-- EXERCISE MATERIALS follows --

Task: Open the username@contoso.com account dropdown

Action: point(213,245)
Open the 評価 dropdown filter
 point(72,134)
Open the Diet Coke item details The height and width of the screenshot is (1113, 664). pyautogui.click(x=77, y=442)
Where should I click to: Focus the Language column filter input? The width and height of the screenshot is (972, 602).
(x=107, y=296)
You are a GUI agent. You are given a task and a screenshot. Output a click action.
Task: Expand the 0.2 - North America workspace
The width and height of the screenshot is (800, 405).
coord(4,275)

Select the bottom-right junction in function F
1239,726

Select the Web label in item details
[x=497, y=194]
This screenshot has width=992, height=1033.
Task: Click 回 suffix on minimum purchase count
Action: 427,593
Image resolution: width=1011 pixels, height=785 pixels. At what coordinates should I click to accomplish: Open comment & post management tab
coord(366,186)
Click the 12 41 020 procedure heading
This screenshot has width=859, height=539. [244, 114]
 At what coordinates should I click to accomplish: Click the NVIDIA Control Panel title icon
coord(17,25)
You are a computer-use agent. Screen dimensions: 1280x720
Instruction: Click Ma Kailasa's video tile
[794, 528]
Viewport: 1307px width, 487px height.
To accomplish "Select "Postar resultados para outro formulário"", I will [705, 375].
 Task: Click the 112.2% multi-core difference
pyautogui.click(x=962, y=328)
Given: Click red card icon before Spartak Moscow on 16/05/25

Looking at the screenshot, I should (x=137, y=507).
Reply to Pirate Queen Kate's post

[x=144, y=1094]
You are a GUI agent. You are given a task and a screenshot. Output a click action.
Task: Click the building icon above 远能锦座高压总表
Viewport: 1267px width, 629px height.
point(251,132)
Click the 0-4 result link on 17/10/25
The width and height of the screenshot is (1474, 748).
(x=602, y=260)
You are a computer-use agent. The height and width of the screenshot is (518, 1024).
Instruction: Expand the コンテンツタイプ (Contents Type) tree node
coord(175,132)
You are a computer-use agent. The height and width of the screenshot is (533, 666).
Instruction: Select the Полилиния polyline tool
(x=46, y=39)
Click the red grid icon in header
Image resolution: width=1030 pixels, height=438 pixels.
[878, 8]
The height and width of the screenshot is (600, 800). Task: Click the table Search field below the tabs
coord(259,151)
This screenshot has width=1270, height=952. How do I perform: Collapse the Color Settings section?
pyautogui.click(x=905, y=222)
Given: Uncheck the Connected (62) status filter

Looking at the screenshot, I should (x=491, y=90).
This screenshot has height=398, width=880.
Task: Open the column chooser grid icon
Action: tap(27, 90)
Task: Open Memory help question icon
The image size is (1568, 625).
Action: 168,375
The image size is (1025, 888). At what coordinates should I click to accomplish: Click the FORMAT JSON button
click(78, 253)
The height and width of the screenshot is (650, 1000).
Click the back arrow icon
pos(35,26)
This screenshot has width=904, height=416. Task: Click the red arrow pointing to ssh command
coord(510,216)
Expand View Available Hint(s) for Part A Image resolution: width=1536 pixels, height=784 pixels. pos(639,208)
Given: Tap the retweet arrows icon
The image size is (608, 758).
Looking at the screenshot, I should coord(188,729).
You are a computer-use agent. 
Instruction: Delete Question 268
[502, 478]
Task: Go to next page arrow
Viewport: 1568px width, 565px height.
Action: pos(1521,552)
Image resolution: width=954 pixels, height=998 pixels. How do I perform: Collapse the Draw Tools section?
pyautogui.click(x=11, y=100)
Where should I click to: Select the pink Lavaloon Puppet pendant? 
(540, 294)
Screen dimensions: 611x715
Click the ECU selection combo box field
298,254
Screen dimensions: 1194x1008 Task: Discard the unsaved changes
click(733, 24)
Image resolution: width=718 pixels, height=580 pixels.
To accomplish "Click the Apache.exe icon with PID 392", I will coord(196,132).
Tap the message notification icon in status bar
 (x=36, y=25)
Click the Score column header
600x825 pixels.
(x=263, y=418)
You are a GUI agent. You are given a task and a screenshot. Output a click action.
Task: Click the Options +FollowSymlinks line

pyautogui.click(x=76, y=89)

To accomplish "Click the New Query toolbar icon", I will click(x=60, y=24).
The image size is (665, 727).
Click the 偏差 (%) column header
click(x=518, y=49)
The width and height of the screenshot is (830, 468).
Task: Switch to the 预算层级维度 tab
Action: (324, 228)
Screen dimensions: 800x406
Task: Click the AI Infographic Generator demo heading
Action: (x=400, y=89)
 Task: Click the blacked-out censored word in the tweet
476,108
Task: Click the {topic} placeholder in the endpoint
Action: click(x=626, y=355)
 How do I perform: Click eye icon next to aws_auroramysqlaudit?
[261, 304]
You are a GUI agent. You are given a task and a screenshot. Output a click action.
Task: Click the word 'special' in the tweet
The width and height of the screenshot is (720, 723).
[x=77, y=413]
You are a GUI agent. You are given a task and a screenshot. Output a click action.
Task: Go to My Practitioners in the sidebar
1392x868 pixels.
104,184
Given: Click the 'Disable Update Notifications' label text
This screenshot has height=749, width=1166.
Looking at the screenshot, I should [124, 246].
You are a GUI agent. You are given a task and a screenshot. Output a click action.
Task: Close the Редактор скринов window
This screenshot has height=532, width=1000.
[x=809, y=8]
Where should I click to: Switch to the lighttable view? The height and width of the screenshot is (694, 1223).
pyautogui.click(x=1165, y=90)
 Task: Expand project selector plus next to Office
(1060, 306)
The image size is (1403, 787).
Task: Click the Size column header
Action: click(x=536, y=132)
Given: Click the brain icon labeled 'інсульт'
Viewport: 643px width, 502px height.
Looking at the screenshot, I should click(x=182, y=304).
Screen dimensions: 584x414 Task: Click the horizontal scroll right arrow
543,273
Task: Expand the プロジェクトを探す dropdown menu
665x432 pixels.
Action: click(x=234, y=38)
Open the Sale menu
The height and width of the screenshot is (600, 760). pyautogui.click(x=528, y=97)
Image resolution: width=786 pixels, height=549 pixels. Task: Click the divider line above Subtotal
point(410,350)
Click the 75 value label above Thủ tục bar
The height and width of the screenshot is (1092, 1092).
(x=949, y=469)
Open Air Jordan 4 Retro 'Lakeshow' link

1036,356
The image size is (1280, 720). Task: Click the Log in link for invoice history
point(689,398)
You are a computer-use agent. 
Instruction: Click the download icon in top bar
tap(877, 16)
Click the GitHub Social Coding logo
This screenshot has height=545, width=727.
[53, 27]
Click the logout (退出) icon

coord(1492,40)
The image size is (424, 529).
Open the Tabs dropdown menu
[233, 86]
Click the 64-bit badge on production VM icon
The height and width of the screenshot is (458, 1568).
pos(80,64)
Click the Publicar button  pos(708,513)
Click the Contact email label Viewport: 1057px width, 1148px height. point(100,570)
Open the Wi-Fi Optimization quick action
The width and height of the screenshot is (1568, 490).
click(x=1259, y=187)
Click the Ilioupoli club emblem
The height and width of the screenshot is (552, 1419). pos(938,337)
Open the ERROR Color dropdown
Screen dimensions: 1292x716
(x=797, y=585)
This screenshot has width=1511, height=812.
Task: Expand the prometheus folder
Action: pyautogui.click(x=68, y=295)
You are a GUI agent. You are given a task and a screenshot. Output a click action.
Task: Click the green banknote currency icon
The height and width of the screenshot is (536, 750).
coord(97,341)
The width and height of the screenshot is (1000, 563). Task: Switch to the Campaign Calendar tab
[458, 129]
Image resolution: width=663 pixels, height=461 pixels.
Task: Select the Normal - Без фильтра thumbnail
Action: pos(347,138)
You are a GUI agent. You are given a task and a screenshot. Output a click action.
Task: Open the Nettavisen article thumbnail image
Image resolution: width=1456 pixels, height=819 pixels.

-- EXERCISE MATERIALS concluded --

DIRECTIONS FOR THIS TASK
Return each line of the listing that holds the word "will".

RESPONSE AREA
To accomplish "Select "Postar resultados para outro formulário"", I will [705, 375].
To accomplish "Click the Apache.exe icon with PID 392", I will coord(196,132).
To accomplish "Click the New Query toolbar icon", I will click(x=60, y=24).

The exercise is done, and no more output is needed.